Keputusan pemerintah untuk menaikkan iuran BPJS Kesehatan sempat menuai polemik. Ada begitu banyak peserta BPJS Kesehatan yang mengeluh bahwa kenaikan tersebut bisa membikin beban keuangan bertambah "berat".
Saya sendiri pun bisa memahami perasaan para peserta BPJS Kesehatan. Sebagai peserta mandiri Kelas 1, saya juga merasa risau dan bimbang atas kenaikan tersebut.
Jauh sebelum keputusan itu disahkan, saya sempat kaget mendengar berita tentang kenaikan iuran BPJS Kesehatan. Awalnya saya mengira bahwa nominal iuran yang akan dinaikkan tidak terlalu besar, hanya beberapa puluh persen saja. Namun, ternyata kenaikkannya mencapai 100%!
Hal itu tentu bisa dimaklumi karena nominal yang mesti saya keluarkan setiap bulan jadi membengkak. Sebelumnya, saya mesti menyiapkan uang sebesar 80 ribu rupiah per bulan untuk bisa terus berpartisipasi dalam program ini. Namun, kini jumlahnya bertambah menjadi 160 ribu rupiah per bulan.
Itu baru saya sendiri, belum kedua orangtua saya yang juga terdaftar di kelas yang sama. Jadi, kalau ditotal semua, kami sekeluarga mesti mengeluarkan biaya sebesar 480 rupiah per bulan untuk membayar iuran BPJS Kesehatan.
Kenaikan tersebut tentunya berimbas pada sejumlah aspek. Satu di antaranya ialah "eksodus" peserta BPJS Kesehatan dari kelas atas ke kelas bawah. Hal ini memang wajar terjadi.

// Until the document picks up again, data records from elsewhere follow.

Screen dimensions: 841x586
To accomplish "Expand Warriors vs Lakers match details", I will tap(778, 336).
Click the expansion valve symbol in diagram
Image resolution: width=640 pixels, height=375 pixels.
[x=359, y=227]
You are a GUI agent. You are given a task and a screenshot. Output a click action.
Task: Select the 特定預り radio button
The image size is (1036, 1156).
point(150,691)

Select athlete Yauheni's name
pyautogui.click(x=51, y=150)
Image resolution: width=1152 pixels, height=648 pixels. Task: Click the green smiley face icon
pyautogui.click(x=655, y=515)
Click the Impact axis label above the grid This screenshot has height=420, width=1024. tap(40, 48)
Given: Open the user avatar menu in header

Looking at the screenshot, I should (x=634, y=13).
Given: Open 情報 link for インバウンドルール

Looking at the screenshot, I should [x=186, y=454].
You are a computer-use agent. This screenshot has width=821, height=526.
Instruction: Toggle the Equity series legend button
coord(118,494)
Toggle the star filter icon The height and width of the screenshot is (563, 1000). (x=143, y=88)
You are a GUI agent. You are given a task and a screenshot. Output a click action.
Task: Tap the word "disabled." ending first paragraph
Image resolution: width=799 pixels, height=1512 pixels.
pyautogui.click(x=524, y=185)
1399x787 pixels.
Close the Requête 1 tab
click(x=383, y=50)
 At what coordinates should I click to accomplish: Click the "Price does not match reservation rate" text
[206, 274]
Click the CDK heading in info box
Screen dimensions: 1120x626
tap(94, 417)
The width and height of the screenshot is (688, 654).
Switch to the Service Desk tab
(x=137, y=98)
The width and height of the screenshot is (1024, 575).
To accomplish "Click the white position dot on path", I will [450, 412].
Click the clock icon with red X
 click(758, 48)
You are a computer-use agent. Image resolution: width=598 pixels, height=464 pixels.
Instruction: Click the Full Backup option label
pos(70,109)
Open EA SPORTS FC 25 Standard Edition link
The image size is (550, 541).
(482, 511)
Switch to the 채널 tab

Umumnya peserta dari Kelas 1 yang keberatan atas iuran yang baru memilih turun ke Kelas 2, yang tarifnya lebih rendah. Pun peserta dari Kelas 2 akan banyak hijrah ke Kelas 3.
Dalam sebuah acara di Jakarta, Dwi Asmariyati, selaku Asisten Deputi Bidang Pengelolaan Pelayanan Peserta BPJS Kesehatan, menjelaskan bahwa peserta BPJS Kesehatan yang pindah kelas memang banyak terjadi.
Biarpun begitu, bukan berarti perpindahan kelas tadi akan bebas masalah. Sebab, kalau jumlahnya masif, bisa saja akan terjadi over kapasitas di fasilitas kesehatan yang melayani peserta BPJS Kesehatan.